━━━━━ TEXT SEGMENT ━━━━━

There are photos of champion horses, porcelain horses, a wooden hobbyhorse, horse trophies and ribbons, videotapes of horse races, books about horses. Even the phone machine answers with the racetrack's trumpet call.

"It's all Julie's," Keene says of the home and what's in it. "Julie's the successful one in this family. I don't own a thing. Really. Just a bike."

He's overlooking the memorabilia of his years on the racetrack. Photographs of Keene and this season's winners will soon go into a new scrapbook at his home. His other scrapbooks already fill an entire living-room wall cabinet. Videotapes document another aspect of his career.

"Twice, I was in races where a jockey got killed," Jack Keene says. "One time, everybody was in close quarters and it was getting tighter and tighter. I knew one of the guys had went down, trampled.

"The other time, I was in front and I didn't even know there was a wreck."
He puts on a videotape of one of his spills at Centennial racetrack. That time, he jumped off his tumbling mount just in time.

"That was one interesting traffic pattern," he says casually of the close call. He deals with the danger philosophically.

"When the unforeseen happens, you're gonna have a wreck. This is a very tough business we're in."

Three of his mounts have died of heart attacks during races. "When they go, they lay on you heavier and heavier. But they run a straight line. They must have some kind of reflex action. They finally stop. You pull so hard on them to keep their heads up."

And he's had "a whole lot" of horses break down on him during races.
"The majority of them seem to stay up after they snap a leg," Keene says. "They just seem to jab that stump into the ground. They are bred to run, even when they can't. They are fighters."

All jockeys get injured if they stay in the game, Keene says, but in June 1980, he had an especially terrible spill. He was 53 at the time.

"I saw the pictures later and I put it together in reverse," he recalls. "I was coming up on a horse, and I saw a rider rear up and start to steady his horse. I couldn't see everything, but his horse and my horse went over a fallen horse, and I was on the belly side of it. It's kind of like the world has dropped out from under you. His horse was strugglin' to get up, but he wasn't making it. My first thought was to get away from him. I started to move, but my leg didn't go with me."

The broken leg was the least serious of Keene's injuries.
"I remember the other rider saying, `Are you . . . ,' then boomp, he fainted," Keene says. His left eye had popped out of its socket.

"I still didn't know my eye was laying on my cheek. It's a bad sign when everyone comes up to you and says, `Goddd!' My kid kept saying, `You're gonna be all right,' but I could see he didn't believe it. Nobody seemed to want to talk with me. Finally, I figured that I'd broke my head, too."

━━━━━ RECORD LIST ━━━━━

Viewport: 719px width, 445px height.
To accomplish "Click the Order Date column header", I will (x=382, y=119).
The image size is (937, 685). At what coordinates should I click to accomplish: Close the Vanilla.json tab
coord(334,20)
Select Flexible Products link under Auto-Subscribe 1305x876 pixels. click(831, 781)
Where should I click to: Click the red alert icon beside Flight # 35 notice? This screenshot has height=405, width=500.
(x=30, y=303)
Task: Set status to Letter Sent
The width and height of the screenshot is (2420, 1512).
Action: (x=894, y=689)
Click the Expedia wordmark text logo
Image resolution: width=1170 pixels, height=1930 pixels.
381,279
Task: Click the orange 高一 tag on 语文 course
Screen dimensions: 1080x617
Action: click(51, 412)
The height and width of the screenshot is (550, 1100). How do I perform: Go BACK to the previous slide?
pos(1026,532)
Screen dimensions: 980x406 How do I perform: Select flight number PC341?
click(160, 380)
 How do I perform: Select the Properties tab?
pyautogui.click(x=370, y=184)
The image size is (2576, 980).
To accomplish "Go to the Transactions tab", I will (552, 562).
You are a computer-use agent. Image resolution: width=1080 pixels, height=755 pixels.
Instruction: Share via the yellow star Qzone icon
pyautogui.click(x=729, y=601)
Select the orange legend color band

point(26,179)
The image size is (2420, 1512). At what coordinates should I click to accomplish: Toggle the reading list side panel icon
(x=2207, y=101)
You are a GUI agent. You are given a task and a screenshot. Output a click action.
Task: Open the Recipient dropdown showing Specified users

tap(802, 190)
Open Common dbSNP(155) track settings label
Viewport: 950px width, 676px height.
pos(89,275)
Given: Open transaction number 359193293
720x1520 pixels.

━━━━━

According to the jockey article, how old was Keene when he had his especially terrible spill in June 1980? This data comes from a different source than the jockey article.

> [THE COMPLETED TASK]:
He was 53.